Saturday, 22 December 2012

PROFIT FIGURES


MAKING SENSE WITH FIGURES
“…..our profit before tax has gone up with 60 percent in this trading period our revenue was 80% up while our costs have gone up by 40 percent……”
These are words we mostly hear from CEOs announcing results of their companies after a trading period; usually one year. This is usually followed by an explanation to justify the results while outlining performance projections in the coming trading period.
These results are normally attributed to aggressive expansion, cost control measures, macroeconomic environment, changes in foreign currency, increased cost of fuel among other reasons. These reasons are used to show the public the way these teams-even loss-making companies- are working tirelessly to improve performance.

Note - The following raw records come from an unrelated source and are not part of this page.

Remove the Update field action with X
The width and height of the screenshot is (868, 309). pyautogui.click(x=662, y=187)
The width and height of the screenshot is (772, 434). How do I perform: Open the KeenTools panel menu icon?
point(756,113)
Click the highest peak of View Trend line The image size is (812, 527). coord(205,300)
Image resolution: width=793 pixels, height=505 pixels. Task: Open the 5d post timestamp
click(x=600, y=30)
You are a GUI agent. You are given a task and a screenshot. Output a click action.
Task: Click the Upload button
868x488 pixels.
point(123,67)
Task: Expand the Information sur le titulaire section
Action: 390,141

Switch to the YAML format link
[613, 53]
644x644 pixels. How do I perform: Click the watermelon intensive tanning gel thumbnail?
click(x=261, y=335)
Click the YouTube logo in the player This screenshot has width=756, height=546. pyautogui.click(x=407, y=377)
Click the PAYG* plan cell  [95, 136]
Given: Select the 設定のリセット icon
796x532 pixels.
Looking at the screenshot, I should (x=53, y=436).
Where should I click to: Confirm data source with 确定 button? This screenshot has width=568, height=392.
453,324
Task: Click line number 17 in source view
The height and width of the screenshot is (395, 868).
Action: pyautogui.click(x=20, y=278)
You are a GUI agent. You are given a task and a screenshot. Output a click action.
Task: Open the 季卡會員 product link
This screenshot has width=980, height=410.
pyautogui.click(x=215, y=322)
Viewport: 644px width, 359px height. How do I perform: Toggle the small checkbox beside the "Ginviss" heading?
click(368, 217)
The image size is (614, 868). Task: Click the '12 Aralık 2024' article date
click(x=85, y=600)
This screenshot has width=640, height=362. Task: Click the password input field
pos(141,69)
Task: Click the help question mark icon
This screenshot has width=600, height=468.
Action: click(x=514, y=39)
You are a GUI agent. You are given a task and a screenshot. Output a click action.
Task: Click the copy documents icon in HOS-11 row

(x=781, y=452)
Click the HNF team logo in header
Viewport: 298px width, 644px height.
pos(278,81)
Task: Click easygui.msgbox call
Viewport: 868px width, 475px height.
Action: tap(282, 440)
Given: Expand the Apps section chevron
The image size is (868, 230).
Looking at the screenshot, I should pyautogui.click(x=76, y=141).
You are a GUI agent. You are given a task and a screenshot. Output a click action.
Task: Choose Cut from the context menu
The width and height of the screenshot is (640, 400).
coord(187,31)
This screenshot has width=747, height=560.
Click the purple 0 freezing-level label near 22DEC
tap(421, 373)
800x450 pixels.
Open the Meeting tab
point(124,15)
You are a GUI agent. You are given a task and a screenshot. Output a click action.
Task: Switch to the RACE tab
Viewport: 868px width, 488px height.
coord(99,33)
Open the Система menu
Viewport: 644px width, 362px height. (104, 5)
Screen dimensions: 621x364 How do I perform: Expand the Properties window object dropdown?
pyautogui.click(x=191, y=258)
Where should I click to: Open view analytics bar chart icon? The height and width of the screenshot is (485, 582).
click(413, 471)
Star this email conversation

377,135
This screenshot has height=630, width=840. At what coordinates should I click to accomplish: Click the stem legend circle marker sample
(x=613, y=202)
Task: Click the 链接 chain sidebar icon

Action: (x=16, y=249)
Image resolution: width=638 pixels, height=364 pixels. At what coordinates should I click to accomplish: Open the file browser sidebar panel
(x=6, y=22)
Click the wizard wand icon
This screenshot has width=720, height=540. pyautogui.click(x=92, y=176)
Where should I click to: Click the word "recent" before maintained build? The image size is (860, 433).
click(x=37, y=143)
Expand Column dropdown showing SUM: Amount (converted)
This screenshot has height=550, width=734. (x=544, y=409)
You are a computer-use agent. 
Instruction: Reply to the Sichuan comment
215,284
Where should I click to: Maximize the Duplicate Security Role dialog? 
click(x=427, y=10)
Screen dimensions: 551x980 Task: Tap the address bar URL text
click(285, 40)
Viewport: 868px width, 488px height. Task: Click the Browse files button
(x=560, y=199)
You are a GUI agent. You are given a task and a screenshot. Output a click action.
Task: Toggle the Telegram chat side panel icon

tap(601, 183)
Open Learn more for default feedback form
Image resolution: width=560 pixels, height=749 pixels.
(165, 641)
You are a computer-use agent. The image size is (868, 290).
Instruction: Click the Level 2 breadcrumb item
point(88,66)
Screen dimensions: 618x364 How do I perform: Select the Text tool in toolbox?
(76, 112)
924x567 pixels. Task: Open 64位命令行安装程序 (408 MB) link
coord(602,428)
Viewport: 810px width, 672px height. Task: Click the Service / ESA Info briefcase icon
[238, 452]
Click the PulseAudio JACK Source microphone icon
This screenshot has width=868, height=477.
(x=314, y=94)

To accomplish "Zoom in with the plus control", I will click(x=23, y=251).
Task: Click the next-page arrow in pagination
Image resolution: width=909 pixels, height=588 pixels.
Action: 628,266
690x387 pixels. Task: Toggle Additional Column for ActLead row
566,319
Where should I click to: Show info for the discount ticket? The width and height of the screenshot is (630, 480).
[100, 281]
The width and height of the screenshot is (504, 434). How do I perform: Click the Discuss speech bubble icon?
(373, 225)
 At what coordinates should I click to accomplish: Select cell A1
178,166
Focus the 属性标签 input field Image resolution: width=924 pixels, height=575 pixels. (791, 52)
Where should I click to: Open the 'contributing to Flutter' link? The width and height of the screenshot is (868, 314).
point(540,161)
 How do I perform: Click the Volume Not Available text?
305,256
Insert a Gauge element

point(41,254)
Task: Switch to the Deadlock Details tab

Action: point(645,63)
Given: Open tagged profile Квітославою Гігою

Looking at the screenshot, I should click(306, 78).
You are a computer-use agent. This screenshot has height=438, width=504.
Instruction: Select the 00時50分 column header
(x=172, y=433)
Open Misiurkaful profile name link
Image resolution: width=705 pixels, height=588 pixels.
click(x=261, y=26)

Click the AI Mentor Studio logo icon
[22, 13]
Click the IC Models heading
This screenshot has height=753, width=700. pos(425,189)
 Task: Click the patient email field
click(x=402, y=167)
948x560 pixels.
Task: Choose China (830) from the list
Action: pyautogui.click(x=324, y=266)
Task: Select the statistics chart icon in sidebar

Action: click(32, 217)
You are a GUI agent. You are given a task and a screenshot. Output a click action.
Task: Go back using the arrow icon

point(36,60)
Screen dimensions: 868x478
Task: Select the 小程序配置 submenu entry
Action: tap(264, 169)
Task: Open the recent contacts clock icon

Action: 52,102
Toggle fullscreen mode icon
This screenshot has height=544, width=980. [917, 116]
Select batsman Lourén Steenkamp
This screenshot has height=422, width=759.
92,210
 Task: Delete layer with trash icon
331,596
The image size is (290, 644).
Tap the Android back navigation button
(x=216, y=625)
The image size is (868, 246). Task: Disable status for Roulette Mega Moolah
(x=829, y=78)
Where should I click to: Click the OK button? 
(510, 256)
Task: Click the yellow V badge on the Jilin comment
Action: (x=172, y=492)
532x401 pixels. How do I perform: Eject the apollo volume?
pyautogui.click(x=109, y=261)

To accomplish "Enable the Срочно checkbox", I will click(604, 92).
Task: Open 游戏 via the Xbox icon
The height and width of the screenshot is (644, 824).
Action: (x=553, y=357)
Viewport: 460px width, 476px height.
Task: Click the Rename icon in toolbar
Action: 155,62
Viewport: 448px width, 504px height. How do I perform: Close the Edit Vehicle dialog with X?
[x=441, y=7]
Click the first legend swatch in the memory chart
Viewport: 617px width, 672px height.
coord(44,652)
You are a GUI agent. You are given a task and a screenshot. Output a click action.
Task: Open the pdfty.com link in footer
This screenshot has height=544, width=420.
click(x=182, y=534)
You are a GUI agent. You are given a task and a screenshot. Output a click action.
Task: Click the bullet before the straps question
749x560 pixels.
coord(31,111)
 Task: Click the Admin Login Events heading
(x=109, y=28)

After the results are announced, the media picks up from there and transmits to their audience as business news.
In many instances, the media coverage is inaccurate; without careful analysis or reporting.
Businesses invest heavily to generate these reports and figures. These costs are even higher in listed firms and banks due to regulations and the disclosure required by their regulators. Accountants sit at their desks to generate these figures and compile reports which are supposed to be relevant to their intended users and help in their decision making. In this information age, their work is made easier by computers and softwares that can generate them faster with more accuracy, but are they worth anything? Do we really need all these reports as investors, managers, regulators and general public?
However, how many people make use of these figures or are able to get the information they need most? It is useless to hire the best accountant to give you these figures which don’t give any insight in you or you don’t even know the right information you need most. For a bank, which figure is most important? Is it the pretax profit, total cost, assets, customer deposits, their number of accounts or amount of loans disbursed? All these are important, but the number of customers an institution has indicates a deeper understanding in the business regardless of their contribution to your profits. Just have a look at @Safaricom and @Equity Bank financial statements and the number of customers they have in their businesses, that is not coincidence
Have a look at this table tabulating banks results for 2011 in million Ksh

 EQUITY
 KCB
 STAN CHART
 BARCLAYS
PROFIT BEFORE TAX
           12,679
           15,103
               8,251
           12,012
ASSETS
         196,294
         330,716
          164,182
         167,305


Let’s try to make sense with these pre-tax profits and total assets figures.
Note total loans is part of the bank’s assets



PERFORMANCE  BY PROFITS



PERFORMANCE BY TOTAL ASSET

 KCB
                          15,103
 KCB
   330,716

 EQUITY
                          12,679
 EQUITY
   196,294

 BARCLAYS
                          12,012
 BARCLAYS
   167,305

 STAN CHART
                             8,251
 STAN CHART
   164,182

These figures make more sense as you can now compare the amount of profits and total assets. It appears @KCB has the highest profits and total assets, so who is doing better?
Now let make more sense
PERFORMANCE BY USE OF ASSET (AMOUNT GENERATING A SHILLING OF PROFIT )
 BARCLAYS
                                               14
 EQUITY
                                               15
 STAN CHART
                                               20
 KCB
                                               22

Now the figures become more useful and meaningful in the decision you want to make.
Despite KCB leading in profits, is it efficient in making good use of its assets?
Assuming all the banks increase their assets to match that of KCB of KSH 330,716m
AT KSH 330,716M IN ASSETS
 BARCLAYS
                        23,744
 EQUITY
                        21,362
 STAN CHART
                        16,620
 KCB
                        15,103
I am NOT suggesting that KCB is a bad performer because there are so many indicators to gauge a bank performance, bank health and growth strategies. If you factor in the income from sale of custodial business to @Standard Chartered in @Barclays Bank profits, Equity Bank will be on top.
If you need figures on a business to derive a strategy, you need first to know which one is more important and which one is more meaningful. In a supermarket do you need the number of shoppers who visited your store in a day or total sales in a day regardless of how many bought to derive a profit growth strategy? In addition need to figure out how long a customer stays in the supermarket and how many customers entered your store and walked out without buying anything before thinking of profits.
All numbers and reports generated in business is as importance as the much you derive any meaning from them, otherwise useless.